Conservatives understand that there is nothing soft about true compassion. Real compassion is steely-edged, hard-core stuff. True compassion means telling a friend, “I can’t help you if you don’t stop using drugs,” or, “I can’t help you if you won’t pay child support.” It means only helping people who are ready to help themselves. And when they are ready, it means providing genuine support that effectively addresses the whole person.
While we sometimes exp
ress ourselves poorly, ours is not a worldview that sees poor people as liabilities to be managed. Conservatives fundamentally view poor people as dormant assets to be enlivened. The poor are not a burden on society in need only of charity. They are an untapped source of strength and growth, so long as we have the optimism and confidence to help them as they build their lives. Charity is important, but what poor men and women really need is investment. That’s why conservatives insist on work as the central solution to poverty, and why work is so central to this book.
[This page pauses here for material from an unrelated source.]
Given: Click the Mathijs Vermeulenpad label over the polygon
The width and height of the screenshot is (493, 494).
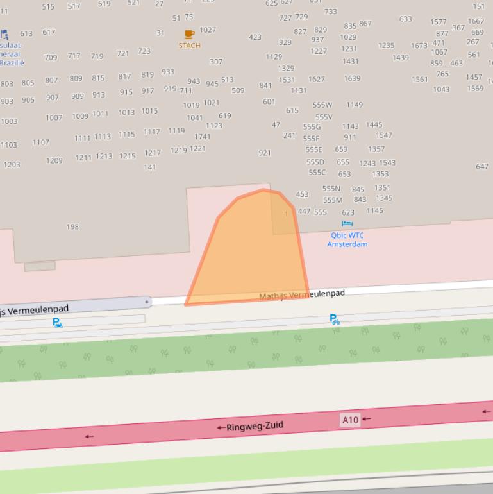Looking at the screenshot, I should point(302,294).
As I will explain in depth, there are two kinds of people in the world: those who think work is a punishment and those who see work as a blessing.
The conservative heart is emphatically in the second camp. That is why we admire hard work, admonish people who slack off, and support policies such as work requirements for welfare. We understand that when society empowers people to work for social assistance, we help those people twice. First, through welfare, we are helping meet their immediate material needs. And second, through work, we are helping them earn success—the key to a fulfilling and dignified life.
Earned success, by the way, is also what we believe people want. People naturally feel dissatisfied with simply having things given to them for free. It is the mission of the conservative movement—the very reason of our existence—to make it possible for every single American to earn his or her own way.
But the blessings of work go far beyond the alleviation of poverty. Conservatives know—and must argue tirelessly—that meaningful work is not limited to jobs that pay a lot and require college degrees. Everyone who creates value, from venture capitalists to landscapers to stay-at-home moms, is engaged in meaningful work of transcendent value. Conservatives know this, and contrary to caricatures, most grasp that most people who are falling behind are not doing so on purpose. The core problem is not that too many people are “taking” public support, but that too many lack a real opportunity to “make” a living. The changing structure of the American economy, the Great Recession, and the policies of recent years have all conspired to keep these people down. Our job as conservatives is to champion them.